### Reading text
[Start of section]
Case 2 — A Surat textile exporter. 80% of their calls are in Gujarati. Whisper-1's Gujarati WER is ~25% at conversational speed. We told them to wait for Whisper-3 or use a specialised Indic-ASR like Sarvam. Better to be honest than ship a 60%-accuracy router.
Case 3 — Any business under 50 calls a month. A receptionist app on a phone (₹0/month, costs your sister's time) beats the AI workflow. The break-even is around 200 calls / month at our blended billing.
EXECUTIONS_DATA_MAX_AGE=720 (30 days) and you are clean.
## FAQ
### How long does the n8n receptionist take to build?
For a competent n8n user with all credentials ready, the 47-node workflow takes about 6 working hours including the Twilio TwiML loop testing. We allow 7 working days end-to-end for client builds because Twilio India DID verification takes 2–3 business days, and TRAI OSP disclosure copy review eats another day.
### Can it transfer the live call to a human?
[End of section]
### Recorded information
[Start of section]
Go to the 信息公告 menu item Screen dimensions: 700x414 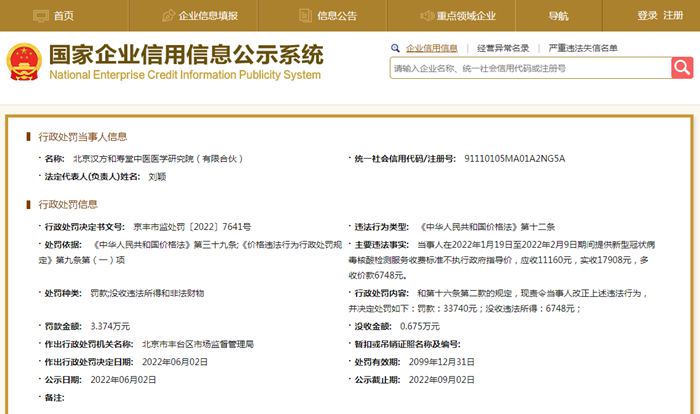pos(337,15)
[End of section]
### Required work
1. In the text about the n8n receptionist, turn the paragraph beginning "For a competent n8n user" into a short bulleted list that keeps its main facts.
2. Write what comes next in the text about the n8n receptionist, starting after its last line.

### Numbered answers
1.
- Build time: about 6 working hours for a competent n8n user with all credentials ready. This covers the 47-node workflow and testing of the Twilio TwiML loop.
- Client builds: 7 working days are allowed end-to-end.
- Twilio India DID verification: 2–3 business days.
- TRAI OSP disclosure copy review: about another day.

2.
Yes, replace the Record verb with a Dial verb in the TwiML. You lose the AI routing because the AI runs after recording finishes, but you can run a hybrid: Claude classifies the first 8 seconds, then conditionally dials the right rep. We have built it twice; it adds about 12 nodes and ₹0.18 per call.
### Does Whisper handle Hindi-English mixed calls?
Yes. Whisper-1 is multilingual and we force language: "en" so it transliterates Hindi tokens phonetically (e.g., "delivery kab aayegi" stays readable). For pure Hindi calls, switch to language: "hi". Code-switching at conversational speed: about 88% word-accuracy in our test set, good enough for intent classification.
### What if Claude returns invalid JSON?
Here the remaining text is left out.